Book drive helps migrants feel at home in Taiwan
2015-03-13
A book collection campaign launched by an ROC national with a genuine interest in improving the lives of Southeast Asian migrants residing in Taiwan is paying handsome dividends.
Initiated in February by Chang Cheng, former editor in chief of Southeast Asian migrant monthly magazine 4-Way Voice, the undertaking encourages locals to obtain new or secondhand books from across the region and drop them off at 80-plus collection points around Taiwan proper and the outlying Matsu and Penghu islands. The titles are then loaned at no cost through such outlet as mobile libraries.
“Southeast Asians play a significant role in the development of Taiwan,” Chang said March 12. “Helping ease their homesickness through books in their languages is an outstanding way to express our appreciation.”
According to Chang, there are close to 500,000 migrant workers and 300,000 immigrants from Southeast Asia in Taiwan. “They often cannot find anything to read in their mother tongues in the local libraries,” he said.

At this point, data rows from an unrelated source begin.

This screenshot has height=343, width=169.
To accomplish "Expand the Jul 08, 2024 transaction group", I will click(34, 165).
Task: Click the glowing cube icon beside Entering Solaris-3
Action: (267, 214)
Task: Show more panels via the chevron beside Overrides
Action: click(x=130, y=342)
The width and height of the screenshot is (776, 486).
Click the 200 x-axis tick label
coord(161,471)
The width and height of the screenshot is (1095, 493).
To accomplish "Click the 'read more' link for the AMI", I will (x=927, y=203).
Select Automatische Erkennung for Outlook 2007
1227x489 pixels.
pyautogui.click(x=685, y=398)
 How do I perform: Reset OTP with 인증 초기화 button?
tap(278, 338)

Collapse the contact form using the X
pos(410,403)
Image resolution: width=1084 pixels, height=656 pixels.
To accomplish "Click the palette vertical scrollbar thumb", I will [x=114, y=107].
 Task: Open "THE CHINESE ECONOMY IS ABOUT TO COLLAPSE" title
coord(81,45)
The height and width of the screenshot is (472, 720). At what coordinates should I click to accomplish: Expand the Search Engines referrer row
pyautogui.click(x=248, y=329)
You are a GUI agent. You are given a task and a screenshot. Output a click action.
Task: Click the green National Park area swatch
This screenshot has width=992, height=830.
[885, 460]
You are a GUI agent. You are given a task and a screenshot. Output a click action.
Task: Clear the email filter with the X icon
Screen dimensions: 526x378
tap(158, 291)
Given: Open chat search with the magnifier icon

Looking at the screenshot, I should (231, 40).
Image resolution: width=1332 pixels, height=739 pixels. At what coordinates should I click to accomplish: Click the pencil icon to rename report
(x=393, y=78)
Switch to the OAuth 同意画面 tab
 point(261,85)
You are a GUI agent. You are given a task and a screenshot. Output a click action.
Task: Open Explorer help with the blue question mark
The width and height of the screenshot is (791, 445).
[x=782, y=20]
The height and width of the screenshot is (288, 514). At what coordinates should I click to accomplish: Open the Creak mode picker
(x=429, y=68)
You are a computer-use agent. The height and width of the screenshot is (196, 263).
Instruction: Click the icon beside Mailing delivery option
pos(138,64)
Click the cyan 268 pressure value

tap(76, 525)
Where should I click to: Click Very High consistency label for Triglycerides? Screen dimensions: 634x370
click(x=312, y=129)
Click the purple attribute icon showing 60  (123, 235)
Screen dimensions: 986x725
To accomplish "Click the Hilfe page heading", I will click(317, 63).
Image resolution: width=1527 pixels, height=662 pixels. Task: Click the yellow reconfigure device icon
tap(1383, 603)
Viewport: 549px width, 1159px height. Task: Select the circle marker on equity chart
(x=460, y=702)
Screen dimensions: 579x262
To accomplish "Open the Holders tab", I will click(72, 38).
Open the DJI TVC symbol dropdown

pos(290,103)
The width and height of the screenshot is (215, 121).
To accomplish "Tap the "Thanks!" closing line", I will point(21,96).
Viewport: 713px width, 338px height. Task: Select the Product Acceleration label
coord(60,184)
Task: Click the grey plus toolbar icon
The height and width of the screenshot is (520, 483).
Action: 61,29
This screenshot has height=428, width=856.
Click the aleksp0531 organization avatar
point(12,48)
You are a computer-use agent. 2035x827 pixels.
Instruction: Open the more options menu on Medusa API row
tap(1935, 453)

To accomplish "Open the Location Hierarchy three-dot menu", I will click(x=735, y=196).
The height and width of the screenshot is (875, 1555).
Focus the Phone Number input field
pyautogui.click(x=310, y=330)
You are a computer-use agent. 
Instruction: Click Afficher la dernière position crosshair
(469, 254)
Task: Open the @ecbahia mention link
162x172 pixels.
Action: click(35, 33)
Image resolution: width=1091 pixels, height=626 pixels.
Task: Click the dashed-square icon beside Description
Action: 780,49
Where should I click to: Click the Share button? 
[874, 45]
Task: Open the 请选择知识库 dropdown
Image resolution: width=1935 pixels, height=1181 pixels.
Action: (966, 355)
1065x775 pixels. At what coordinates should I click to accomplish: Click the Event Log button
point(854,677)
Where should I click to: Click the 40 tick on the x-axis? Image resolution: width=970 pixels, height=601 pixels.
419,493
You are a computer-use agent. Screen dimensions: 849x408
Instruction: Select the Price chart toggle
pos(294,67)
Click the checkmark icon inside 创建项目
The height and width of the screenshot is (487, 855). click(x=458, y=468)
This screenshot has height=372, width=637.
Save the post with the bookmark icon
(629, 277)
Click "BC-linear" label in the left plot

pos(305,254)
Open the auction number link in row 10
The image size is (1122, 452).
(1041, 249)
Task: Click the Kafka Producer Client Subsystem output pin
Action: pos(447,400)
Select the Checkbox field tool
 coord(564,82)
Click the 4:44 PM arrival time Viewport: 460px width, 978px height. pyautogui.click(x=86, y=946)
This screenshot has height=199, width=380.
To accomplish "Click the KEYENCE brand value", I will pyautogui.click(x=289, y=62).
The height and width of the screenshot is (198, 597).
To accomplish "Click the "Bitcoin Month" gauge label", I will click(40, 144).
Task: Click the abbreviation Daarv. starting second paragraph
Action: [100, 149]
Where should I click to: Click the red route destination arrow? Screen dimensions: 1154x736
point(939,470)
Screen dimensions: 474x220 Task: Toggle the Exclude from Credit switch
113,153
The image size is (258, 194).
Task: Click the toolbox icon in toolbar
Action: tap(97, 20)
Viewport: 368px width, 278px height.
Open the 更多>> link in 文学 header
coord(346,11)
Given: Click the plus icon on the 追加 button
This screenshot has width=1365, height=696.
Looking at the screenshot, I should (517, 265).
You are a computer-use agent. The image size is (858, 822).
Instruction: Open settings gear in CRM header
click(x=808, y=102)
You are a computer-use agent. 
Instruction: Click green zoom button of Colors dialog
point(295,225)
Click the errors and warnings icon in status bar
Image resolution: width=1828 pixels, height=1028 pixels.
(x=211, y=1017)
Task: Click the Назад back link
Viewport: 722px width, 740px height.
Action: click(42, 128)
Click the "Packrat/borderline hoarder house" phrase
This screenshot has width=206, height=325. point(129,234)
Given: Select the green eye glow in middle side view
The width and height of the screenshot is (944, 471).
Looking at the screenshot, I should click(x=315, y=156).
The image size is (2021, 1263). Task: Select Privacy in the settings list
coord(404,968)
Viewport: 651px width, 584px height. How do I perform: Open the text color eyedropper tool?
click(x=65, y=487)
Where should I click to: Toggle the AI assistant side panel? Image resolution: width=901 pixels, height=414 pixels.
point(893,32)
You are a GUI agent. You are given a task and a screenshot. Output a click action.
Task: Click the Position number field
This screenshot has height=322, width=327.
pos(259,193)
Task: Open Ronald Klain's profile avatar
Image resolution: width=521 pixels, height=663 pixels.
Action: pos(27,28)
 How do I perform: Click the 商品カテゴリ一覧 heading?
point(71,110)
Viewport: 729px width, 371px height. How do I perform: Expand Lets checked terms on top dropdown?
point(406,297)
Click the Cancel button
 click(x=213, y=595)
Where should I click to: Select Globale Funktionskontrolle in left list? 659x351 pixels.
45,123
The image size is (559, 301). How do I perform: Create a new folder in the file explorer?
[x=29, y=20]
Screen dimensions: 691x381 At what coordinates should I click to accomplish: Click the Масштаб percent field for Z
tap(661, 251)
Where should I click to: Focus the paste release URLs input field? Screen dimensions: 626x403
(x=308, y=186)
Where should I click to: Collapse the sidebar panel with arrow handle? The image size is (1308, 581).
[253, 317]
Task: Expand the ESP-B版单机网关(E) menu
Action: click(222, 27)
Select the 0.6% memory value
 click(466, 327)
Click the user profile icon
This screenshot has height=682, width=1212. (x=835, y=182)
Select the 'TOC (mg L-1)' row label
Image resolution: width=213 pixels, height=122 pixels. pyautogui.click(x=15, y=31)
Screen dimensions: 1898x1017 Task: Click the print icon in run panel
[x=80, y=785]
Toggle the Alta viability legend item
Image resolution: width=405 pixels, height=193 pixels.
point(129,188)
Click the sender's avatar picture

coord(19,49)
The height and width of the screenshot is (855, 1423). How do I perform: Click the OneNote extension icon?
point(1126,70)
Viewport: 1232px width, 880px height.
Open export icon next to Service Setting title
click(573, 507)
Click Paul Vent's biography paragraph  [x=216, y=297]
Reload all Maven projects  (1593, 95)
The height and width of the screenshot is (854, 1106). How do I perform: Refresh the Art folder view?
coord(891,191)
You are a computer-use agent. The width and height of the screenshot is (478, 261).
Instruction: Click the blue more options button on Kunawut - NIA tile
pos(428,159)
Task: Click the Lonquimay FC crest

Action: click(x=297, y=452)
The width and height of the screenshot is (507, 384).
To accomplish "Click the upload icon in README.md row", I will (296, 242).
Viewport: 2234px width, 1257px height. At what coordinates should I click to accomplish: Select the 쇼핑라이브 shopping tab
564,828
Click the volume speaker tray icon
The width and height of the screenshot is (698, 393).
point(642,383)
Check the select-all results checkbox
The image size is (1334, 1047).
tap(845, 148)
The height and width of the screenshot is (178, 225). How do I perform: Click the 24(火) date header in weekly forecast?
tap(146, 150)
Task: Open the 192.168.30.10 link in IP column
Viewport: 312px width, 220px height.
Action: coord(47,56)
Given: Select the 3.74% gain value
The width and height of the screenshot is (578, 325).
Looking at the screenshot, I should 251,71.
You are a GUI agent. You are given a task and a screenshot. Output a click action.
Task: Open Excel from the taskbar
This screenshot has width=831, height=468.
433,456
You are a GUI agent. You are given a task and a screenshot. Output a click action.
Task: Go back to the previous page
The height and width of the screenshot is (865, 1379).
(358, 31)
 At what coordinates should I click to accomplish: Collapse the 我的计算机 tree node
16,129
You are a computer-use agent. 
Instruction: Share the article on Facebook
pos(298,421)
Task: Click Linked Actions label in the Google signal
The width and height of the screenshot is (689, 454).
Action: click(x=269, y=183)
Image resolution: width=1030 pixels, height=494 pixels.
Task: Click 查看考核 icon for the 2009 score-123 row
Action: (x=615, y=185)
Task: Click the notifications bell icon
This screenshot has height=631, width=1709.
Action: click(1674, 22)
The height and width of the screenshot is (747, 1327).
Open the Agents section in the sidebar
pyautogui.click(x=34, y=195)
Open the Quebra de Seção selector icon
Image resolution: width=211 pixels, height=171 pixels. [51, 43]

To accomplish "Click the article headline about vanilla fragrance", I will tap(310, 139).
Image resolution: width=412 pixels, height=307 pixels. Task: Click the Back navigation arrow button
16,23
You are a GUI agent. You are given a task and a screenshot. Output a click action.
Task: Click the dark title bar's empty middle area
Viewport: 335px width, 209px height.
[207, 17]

Of the 3,000-plus collected books, the majority are in Thai followed by Vietnamese and Indonesian in that order, Chang said, adding that there are also small holdings of titles in Burmese and Cambodian.
But the program requires more than just published material to continue its success.
“Financial donations and volunteers assisting with sorting and deliveries are more than welcome,” Chang said. “We urge all and sundry to pitch in and play a small but invaluable role in improving the lives of our Southeast Asian friends.”